Records from a collection:
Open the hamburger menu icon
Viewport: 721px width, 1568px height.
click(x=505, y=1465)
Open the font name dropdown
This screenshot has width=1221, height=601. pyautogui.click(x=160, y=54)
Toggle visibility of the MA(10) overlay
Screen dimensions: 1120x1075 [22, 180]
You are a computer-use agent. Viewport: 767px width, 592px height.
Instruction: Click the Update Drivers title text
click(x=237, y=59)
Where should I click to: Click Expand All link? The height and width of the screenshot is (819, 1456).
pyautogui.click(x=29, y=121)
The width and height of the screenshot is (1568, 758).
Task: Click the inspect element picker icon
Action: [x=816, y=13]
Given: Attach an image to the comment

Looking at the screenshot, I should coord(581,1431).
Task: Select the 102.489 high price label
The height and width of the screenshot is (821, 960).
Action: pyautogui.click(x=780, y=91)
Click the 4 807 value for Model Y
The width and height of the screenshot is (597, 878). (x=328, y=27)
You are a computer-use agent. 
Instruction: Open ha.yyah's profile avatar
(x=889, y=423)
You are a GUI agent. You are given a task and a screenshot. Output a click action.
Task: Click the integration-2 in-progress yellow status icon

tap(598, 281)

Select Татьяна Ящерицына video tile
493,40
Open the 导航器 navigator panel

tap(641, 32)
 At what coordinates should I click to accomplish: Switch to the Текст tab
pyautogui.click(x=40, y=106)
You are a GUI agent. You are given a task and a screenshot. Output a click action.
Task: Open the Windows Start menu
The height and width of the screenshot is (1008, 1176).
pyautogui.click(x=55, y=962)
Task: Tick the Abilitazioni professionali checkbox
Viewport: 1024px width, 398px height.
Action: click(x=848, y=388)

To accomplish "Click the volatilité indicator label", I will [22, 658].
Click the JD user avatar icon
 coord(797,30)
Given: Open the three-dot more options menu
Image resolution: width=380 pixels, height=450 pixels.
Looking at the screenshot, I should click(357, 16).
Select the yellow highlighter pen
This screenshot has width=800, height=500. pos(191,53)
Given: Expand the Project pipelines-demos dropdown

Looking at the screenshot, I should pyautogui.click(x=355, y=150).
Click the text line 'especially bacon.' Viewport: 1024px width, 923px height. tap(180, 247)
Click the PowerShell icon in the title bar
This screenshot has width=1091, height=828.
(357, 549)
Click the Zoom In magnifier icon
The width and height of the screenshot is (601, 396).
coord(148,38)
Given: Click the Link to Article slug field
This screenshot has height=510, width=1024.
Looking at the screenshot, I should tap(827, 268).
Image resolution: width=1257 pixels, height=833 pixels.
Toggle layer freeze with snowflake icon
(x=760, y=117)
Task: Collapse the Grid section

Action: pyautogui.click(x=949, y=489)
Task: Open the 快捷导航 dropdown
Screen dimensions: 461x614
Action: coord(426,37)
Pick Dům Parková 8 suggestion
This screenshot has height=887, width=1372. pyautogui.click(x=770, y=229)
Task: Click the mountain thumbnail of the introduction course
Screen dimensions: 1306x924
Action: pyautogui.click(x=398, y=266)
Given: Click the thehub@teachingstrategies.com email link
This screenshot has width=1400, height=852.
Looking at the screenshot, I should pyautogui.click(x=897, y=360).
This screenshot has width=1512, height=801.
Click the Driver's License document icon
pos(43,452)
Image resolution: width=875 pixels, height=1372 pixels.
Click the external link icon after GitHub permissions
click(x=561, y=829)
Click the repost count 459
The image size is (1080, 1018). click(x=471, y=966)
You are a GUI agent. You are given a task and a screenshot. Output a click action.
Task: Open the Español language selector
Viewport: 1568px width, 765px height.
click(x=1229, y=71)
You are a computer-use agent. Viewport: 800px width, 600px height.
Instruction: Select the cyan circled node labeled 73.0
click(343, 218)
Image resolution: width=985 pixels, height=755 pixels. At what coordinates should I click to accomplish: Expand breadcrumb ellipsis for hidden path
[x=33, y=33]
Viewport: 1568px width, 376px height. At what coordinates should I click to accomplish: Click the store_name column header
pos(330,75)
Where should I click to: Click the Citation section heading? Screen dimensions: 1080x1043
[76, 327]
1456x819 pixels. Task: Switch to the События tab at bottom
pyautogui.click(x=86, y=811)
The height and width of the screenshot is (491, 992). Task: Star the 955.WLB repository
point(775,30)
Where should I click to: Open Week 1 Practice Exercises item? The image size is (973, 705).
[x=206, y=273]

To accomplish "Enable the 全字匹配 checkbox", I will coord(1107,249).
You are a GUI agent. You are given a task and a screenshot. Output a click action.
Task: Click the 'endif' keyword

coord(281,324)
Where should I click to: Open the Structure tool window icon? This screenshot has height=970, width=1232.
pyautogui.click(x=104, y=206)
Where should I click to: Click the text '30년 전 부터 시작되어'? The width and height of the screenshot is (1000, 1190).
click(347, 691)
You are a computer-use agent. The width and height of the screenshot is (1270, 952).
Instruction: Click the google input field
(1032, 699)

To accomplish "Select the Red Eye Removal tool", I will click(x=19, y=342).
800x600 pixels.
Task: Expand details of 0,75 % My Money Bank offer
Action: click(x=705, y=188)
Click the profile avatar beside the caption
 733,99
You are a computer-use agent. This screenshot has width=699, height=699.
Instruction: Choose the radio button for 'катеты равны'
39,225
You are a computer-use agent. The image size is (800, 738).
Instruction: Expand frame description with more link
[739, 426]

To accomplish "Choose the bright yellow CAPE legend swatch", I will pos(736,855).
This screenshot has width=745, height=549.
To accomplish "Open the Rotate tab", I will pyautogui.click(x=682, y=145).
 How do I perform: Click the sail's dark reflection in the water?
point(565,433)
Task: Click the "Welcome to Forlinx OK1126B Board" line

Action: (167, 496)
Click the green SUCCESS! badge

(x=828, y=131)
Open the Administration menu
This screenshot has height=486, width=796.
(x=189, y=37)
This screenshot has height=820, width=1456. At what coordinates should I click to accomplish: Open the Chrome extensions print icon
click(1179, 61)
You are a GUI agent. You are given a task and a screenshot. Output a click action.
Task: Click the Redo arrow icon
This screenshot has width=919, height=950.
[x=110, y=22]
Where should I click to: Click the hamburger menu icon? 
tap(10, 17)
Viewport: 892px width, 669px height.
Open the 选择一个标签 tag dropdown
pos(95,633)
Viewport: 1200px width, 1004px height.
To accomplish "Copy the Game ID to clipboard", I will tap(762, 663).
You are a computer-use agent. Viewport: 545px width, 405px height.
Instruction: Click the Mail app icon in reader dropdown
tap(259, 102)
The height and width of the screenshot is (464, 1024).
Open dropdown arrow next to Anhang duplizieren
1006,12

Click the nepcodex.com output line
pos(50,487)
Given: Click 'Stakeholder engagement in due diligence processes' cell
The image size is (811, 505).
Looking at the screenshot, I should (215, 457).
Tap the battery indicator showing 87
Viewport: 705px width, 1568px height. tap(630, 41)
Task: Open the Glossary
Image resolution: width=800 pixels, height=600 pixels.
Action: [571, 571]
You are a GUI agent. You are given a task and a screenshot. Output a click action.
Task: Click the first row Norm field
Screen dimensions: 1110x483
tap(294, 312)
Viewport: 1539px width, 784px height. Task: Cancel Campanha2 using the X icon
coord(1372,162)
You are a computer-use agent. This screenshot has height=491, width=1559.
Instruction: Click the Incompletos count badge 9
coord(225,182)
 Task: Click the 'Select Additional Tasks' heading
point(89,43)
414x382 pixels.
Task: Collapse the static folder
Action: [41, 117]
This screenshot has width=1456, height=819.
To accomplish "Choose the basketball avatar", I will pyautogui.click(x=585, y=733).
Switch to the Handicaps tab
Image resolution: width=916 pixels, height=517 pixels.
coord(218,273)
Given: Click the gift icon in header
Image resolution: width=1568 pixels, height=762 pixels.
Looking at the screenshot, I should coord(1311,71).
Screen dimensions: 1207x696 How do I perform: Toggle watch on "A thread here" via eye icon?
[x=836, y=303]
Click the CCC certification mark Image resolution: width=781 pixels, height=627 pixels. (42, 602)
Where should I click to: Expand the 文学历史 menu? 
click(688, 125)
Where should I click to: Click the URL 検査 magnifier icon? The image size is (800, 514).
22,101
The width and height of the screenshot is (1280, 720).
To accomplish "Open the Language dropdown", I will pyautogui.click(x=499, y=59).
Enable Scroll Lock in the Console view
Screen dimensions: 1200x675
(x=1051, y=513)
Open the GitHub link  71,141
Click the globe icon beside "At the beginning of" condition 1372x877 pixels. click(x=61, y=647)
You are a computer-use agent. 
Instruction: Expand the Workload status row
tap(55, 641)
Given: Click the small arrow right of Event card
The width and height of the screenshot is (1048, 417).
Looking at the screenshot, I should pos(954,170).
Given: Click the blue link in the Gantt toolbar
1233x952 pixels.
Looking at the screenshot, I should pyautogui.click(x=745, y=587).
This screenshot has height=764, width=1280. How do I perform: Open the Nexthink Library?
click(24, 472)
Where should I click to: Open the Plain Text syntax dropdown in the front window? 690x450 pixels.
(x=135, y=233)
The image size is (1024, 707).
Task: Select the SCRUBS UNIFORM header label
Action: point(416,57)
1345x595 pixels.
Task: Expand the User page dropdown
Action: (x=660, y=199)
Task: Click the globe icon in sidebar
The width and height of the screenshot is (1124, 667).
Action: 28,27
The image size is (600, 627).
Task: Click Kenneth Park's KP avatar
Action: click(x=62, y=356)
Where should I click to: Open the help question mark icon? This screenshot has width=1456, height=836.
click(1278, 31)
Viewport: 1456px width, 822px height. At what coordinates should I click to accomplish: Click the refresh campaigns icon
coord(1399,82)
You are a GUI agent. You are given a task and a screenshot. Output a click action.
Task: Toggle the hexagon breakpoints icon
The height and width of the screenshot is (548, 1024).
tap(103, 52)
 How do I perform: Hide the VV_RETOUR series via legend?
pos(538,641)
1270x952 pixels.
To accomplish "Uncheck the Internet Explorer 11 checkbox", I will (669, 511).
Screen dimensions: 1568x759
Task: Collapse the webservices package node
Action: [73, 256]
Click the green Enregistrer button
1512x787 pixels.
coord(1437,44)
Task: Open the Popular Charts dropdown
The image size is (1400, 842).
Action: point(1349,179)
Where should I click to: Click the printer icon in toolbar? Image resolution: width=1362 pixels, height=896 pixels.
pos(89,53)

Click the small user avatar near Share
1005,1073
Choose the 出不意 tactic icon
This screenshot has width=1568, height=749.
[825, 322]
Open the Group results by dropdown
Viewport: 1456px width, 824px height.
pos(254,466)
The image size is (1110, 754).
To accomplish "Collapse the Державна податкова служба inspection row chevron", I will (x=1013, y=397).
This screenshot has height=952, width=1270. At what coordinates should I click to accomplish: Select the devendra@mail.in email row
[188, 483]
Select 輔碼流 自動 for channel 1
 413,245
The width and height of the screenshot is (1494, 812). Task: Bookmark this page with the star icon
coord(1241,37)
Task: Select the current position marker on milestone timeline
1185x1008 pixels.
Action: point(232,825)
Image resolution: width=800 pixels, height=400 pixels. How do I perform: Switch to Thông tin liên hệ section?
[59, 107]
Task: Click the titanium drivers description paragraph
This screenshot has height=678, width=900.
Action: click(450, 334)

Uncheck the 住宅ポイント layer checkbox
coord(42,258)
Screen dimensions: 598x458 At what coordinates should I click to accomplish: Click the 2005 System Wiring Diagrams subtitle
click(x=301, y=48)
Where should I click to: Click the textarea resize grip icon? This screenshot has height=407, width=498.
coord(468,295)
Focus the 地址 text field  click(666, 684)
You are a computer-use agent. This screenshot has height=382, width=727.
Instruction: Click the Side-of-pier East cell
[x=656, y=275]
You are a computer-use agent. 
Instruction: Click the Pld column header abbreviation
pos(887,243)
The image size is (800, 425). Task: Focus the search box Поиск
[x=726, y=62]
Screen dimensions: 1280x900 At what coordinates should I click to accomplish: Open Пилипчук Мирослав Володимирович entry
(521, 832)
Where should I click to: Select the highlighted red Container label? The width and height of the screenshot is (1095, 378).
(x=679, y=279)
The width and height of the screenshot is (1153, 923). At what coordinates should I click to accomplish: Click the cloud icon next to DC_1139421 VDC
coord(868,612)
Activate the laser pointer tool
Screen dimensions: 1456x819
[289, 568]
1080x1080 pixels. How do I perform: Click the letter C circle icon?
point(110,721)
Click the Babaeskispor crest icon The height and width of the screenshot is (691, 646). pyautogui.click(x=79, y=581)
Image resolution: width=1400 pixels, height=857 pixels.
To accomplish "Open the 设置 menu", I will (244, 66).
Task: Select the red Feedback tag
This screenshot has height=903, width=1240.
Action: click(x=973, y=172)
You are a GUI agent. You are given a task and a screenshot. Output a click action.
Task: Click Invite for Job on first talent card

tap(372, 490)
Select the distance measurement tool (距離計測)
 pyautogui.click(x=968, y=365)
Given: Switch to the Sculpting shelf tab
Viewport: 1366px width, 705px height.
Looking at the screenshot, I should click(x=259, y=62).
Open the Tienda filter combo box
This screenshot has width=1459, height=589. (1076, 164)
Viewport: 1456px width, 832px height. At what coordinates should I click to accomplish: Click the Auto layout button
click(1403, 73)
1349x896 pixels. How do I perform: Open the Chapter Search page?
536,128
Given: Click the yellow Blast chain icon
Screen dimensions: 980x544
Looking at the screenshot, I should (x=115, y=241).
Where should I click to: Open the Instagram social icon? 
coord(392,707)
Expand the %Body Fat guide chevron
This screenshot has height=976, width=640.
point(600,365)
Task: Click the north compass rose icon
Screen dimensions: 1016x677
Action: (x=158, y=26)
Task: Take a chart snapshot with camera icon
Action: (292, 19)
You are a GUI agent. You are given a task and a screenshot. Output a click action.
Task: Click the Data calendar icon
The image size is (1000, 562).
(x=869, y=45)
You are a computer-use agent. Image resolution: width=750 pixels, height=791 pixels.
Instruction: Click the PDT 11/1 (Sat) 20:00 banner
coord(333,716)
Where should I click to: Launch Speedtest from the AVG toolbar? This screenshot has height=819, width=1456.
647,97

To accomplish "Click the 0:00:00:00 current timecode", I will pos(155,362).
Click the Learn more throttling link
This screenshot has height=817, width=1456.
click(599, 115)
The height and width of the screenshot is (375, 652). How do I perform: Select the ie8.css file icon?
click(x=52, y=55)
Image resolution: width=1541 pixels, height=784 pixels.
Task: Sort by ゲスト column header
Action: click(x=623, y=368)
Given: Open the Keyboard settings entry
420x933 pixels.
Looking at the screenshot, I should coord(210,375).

[Objective] Reproduce the lines of the listing verbatim, starting with the line containing "Expand the %Body Fat guide chevron" and going on through the line containing "(x=869, y=45)", both included.

[Expected answer]
Expand the %Body Fat guide chevron
This screenshot has height=976, width=640.
point(600,365)
Task: Click the north compass rose icon
Screen dimensions: 1016x677
Action: (x=158, y=26)
Task: Take a chart snapshot with camera icon
Action: (292, 19)
You are a GUI agent. You are given a task and a screenshot. Output a click action.
Task: Click the Data calendar icon
The image size is (1000, 562).
(x=869, y=45)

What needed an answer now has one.